→ **Source extract**:
>>>

# All-in-One with Sleeves :)



## marianna mel (Sep 26, 2013)

Thousands of knitters have enjoyed making my now famous 'All-in-One Baby Top'.

I see them everywhere on the net.

Each one is a little different ~ depending on the yarn used, additional fancy stitches or edgings, and the buttons and trimmings ~ and each and every one of them looks so cute!

It has been my most popular pattern ever.

I have been asked many times for a version with sleeves. I know several people have adapted the pattern - but somehow I just didn't think they looked so cute with sleeves. I have tried over and over to make a pattern I was happy with - and at last my perseverance paid off!

I love the way this looks. Yipee......... Hope you all like it too?

http://www.ravelry.com/patterns/library/mariannas-lazy-daisy-top-down-with-sleeves

Free!


----------



## Donnathomp (May 5, 2012)

Love it!


----------



## cthcth1 (Jun 4, 2014)

I love this sweater! Will you be sharing/selling the pattern? I have a GD on the way and would love to make it.


----------



## yover8 (Oct 21, 2011)

Oh yes!! Thank you!

<<<

→ **Data shown**:
>>>

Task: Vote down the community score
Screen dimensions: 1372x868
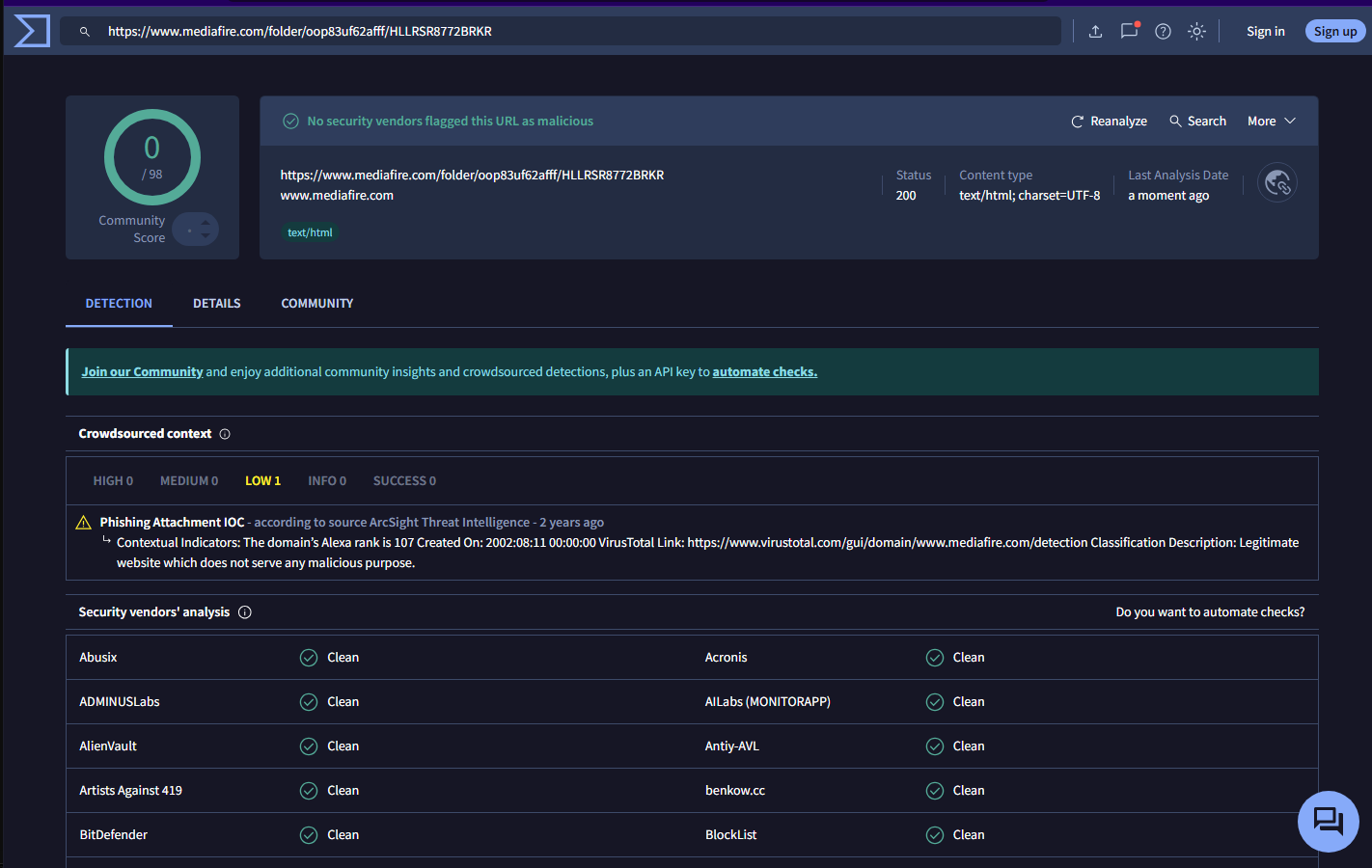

<<<

→ **Your tasks**:
1. In the knitting forum thread, list the username of every person who posted.
2. From the knitting forum thread, quote the passage between "# All-in-One with" and "popular pattern ever.", inclusive.

→ **List of solutions**:
1.
marianna mel
Donnathomp
cthcth1
yover8

2.
# All-in-One with Sleeves :)



## marianna mel (Sep 26, 2013)

Thousands of knitters have enjoyed making my now famous 'All-in-One Baby Top'.

I see them everywhere on the net.

Each one is a little different ~ depending on the yarn used, additional fancy stitches or edgings, and the buttons and trimmings ~ and each and every one of them looks so cute!

It has been my most popular pattern ever.